Try it
Starting with the line containing "Toggle bookmark on Dr Nick Dalmon's post" and going on through the line containing "894x1192 pixels.", return the lines of the data below exactly, and only those.

Data supplied
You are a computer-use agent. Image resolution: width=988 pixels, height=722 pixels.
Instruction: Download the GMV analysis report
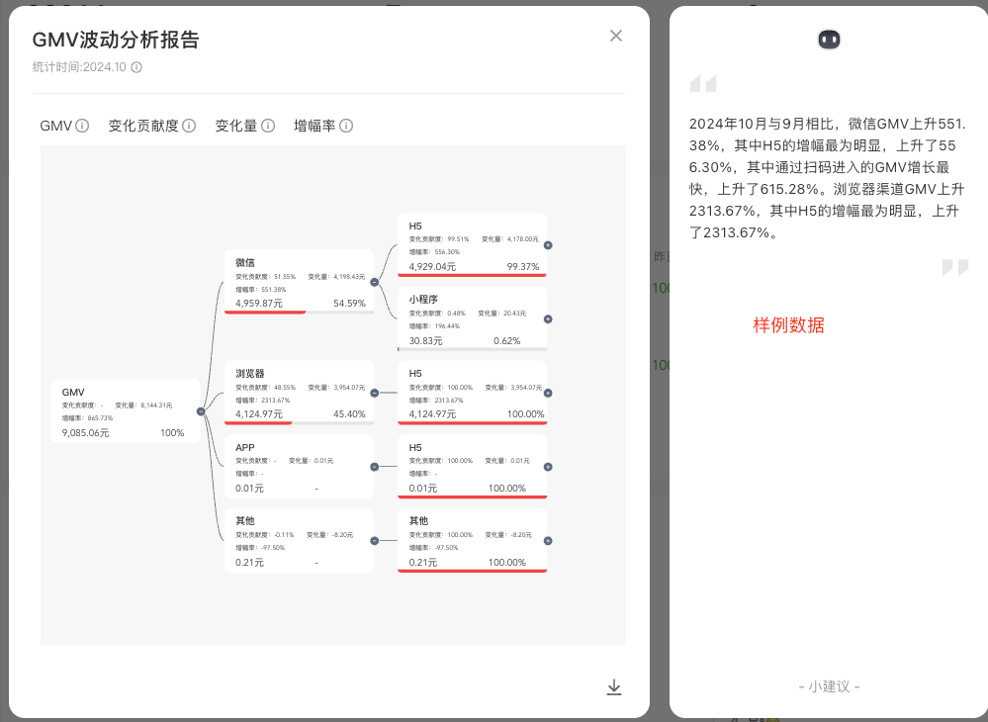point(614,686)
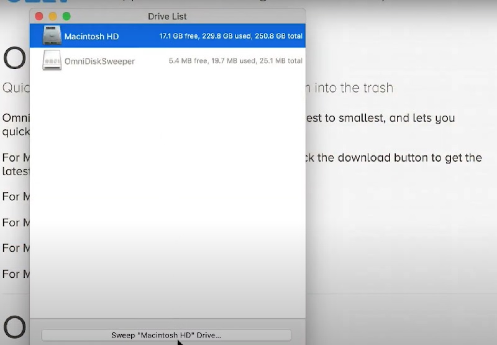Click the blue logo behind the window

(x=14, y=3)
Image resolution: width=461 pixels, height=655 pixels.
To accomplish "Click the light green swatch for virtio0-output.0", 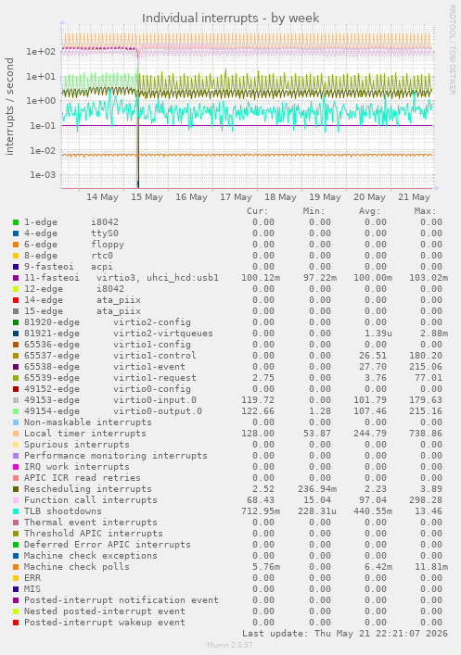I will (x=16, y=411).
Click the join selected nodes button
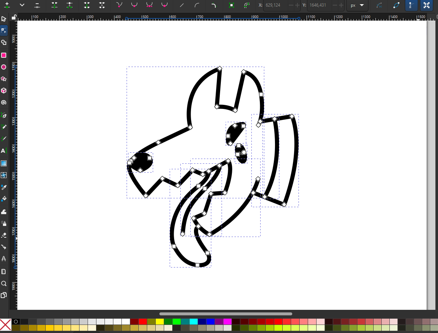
...
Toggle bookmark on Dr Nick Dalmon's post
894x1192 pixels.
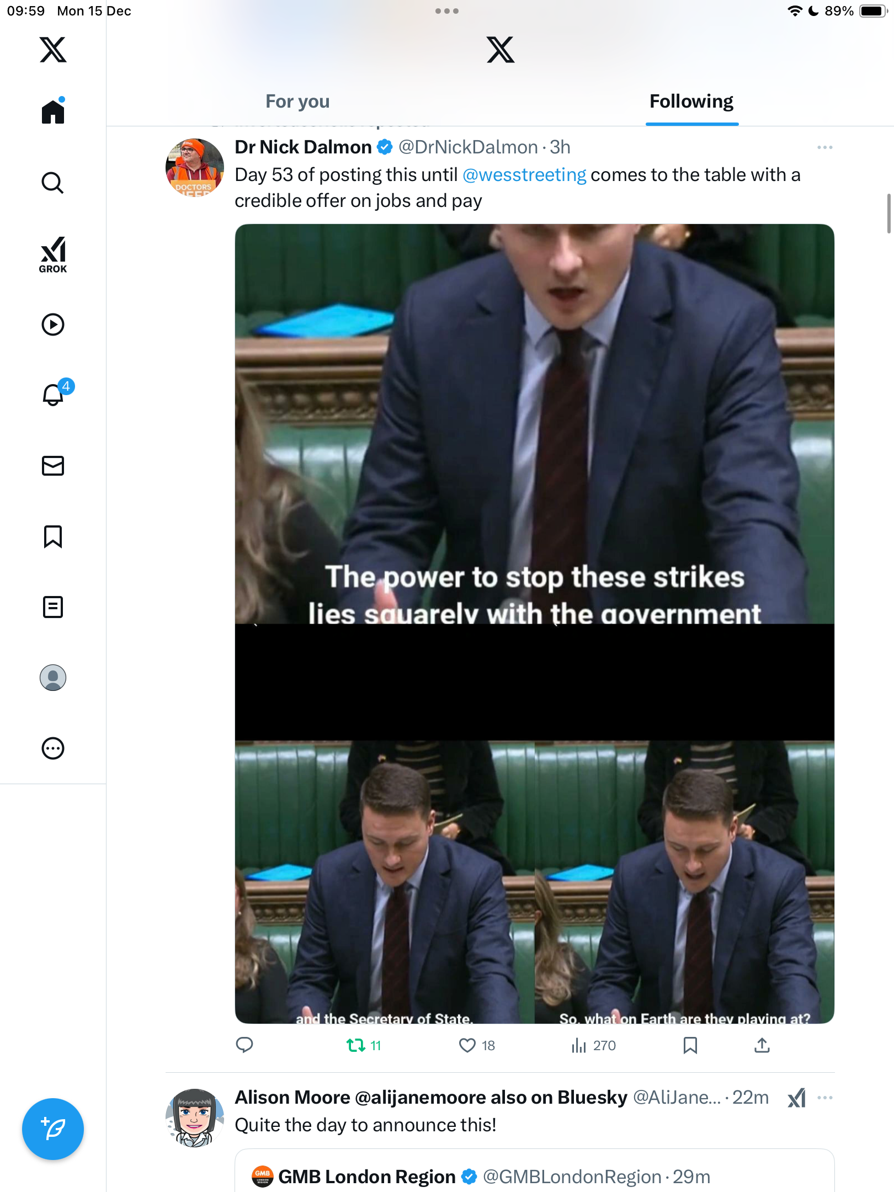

Answer section
Toggle bookmark on Dr Nick Dalmon's post
894x1192 pixels.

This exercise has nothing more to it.